When doing an `ORDER BY`, `NULL` values are presented first if you do `ORDER BY ... ASC` and last if you do `ORDER BY ... DESC`.”

2. https://dev.mysql.com/doc/refman/8.4/en/order-by-optimization.html:

> "all unused portions of the index and all extra ORDER BY columns are constants in the WHERE clause." 

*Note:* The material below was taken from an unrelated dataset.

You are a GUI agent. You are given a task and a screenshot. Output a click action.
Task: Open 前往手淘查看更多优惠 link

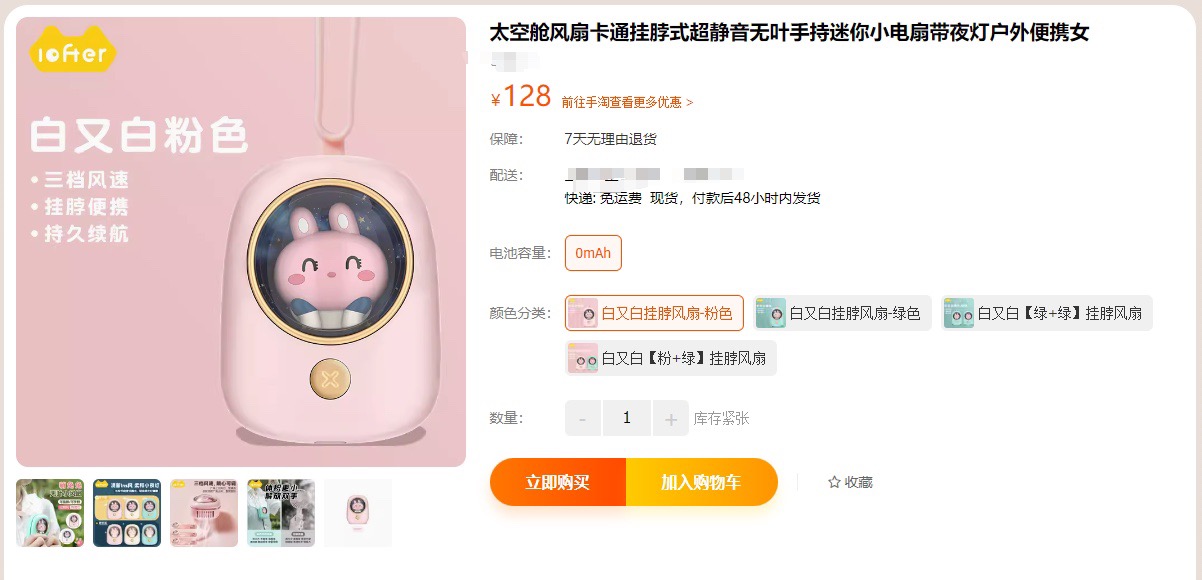point(627,102)
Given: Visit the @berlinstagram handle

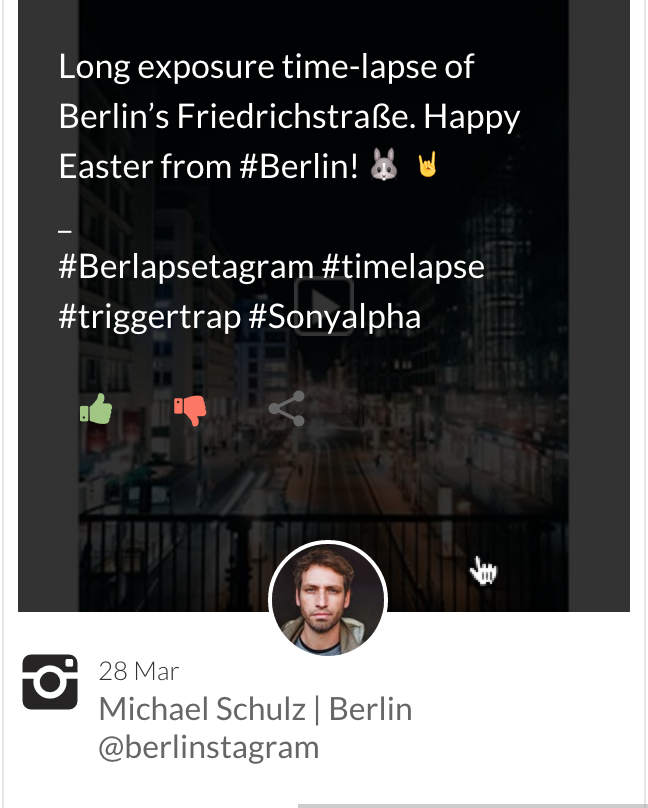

However, the optimizer currently only seems to recognize equality operators (e.g., `col = 5`) as constants, failing to recognize that `col IS NULL` also guarantees a single value (`NULL`) for sorting purposes.

# Behavior
When running a query with: `WHERE col_a = [CONST] AND col_b IS NULL ORDER BY col_a, col_b` MySQL resorts to a `filesort` even if a covering index `(col_a, col_b)` exists. If `col_b` is removed from the `ORDER BY`, the optimizer correctly uses the index (Range scan / Using index).

# Analysis
An optimization trace analysis provided the conclusive evidence. For the example below provided in the "How to repeat" section, if we collected and inspected the optimizer trace for the filesort query, we will see the following:

```json
"simplifying_order_by": {
  "original_clause": "`issue_repro`.`category_id`,`issue_repro`.`nullable_date`,`issue_repro`.`item_name`",
  "items": [
    {
      "item": "`issue_repro`.`category_id`",
      "equals_constant_in_where": true
    },
    {
      "item": "`issue_repro`.`nullable_date`"
    },
    {
      "item": "`issue_repro`.`item_name`"
    }
  ],
  "resulting_clause_is_simple": true,
  "resulting_clause": "`issue_repro`.`nullable_date`,`issue_repro`.`item_name`"
}
```

It should have marked `nullable_date` with `"equals_constant_in_where": true` too but it did not. 

How to repeat:
-- 1. Create the database and use it (since you didn't have one selected)
CREATE DATABASE IF NOT EXISTS bug_test;
USE bug_test;

-- 2. Create a table with a nullable column
CREATE TABLE `issue_repro` (
  `id` bigint NOT NULL AUTO_INCREMENT,
  `category_id` bigint NOT NULL,
  `nullable_date` datetime DEFAULT NULL,
  `item_name` varchar(255) NOT NULL,  
  PRIMARY KEY (`id`),
  KEY `idx_cover` (`category_id`,`nullable_date`,`item_name`)
) ENGINE=InnoDB;

-- 3. Insert generic dummy data
INSERT INTO `issue_repro` (`category_id`, `nullable_date`, `item_name`) VALUES 
(100, NULL, 'Item A'),
(100, NULL, 'Item B'),
(100, '2024-01-01 00:00:00', 'Item C'),
(100, NULL, 'Item D'),
(200, NULL, 'Item E');

-- 4. Update statistics
ANALYZE TABLE `issue_repro`;

-- 5. REPRODUCTION QUERY
-- We filter by category_id (constant) and nullable_date (IS NULL).
-- We ORDER BY the exact index definition.
-- EXPECTED: Using index (Range scan)
-- ACTUAL: Using where; Using filesort
EXPLAIN SELECT id, item_name 
FROM issue_repro 
WHERE category_id = 100 
  AND nullable_date IS NULL 
ORDER BY category_id, nullable_date, item_name;

-- 6. CONTROL TEST
-- Removing the IS NULL column from ORDER BY fixes the plan,
EXPLAIN SELECT id, item_name 
FROM issue_repro 
WHERE category_id = 100 
  AND nullable_date IS NULL 
ORDER BY category_id, item_name;

Suggested fix:
Update the optimizer's `ORDER BY` simplification logic to recognize `col IS NULL` in the `WHERE` clause as a constant.
[23 Nov 2:07] Kishore Kumar
Marking OS & CPU arch to any.
[25 Nov 23:19] OCA Admin
Contribution submitted via Github - Bug #119442: Fix ORDER BY optimization doesn't recognize IS NULL as constant 
(*) Contribution by Kishore Kumar (Github akcube, mysql-server/pull/637#issuecomment-3577811434): I confirm the code being submitted is offered under the terms of the OCA, and that I am authorized to contribute it.

Contribution: git_patch_3036837769.txt (text/plain), 28.44 KiB.

[27 Nov 4:52] Chaithra Marsur Gopala Reddy
Hi Kishore Kumar,

Thank you for the test case. Verified as described. and thank you also for the contribution.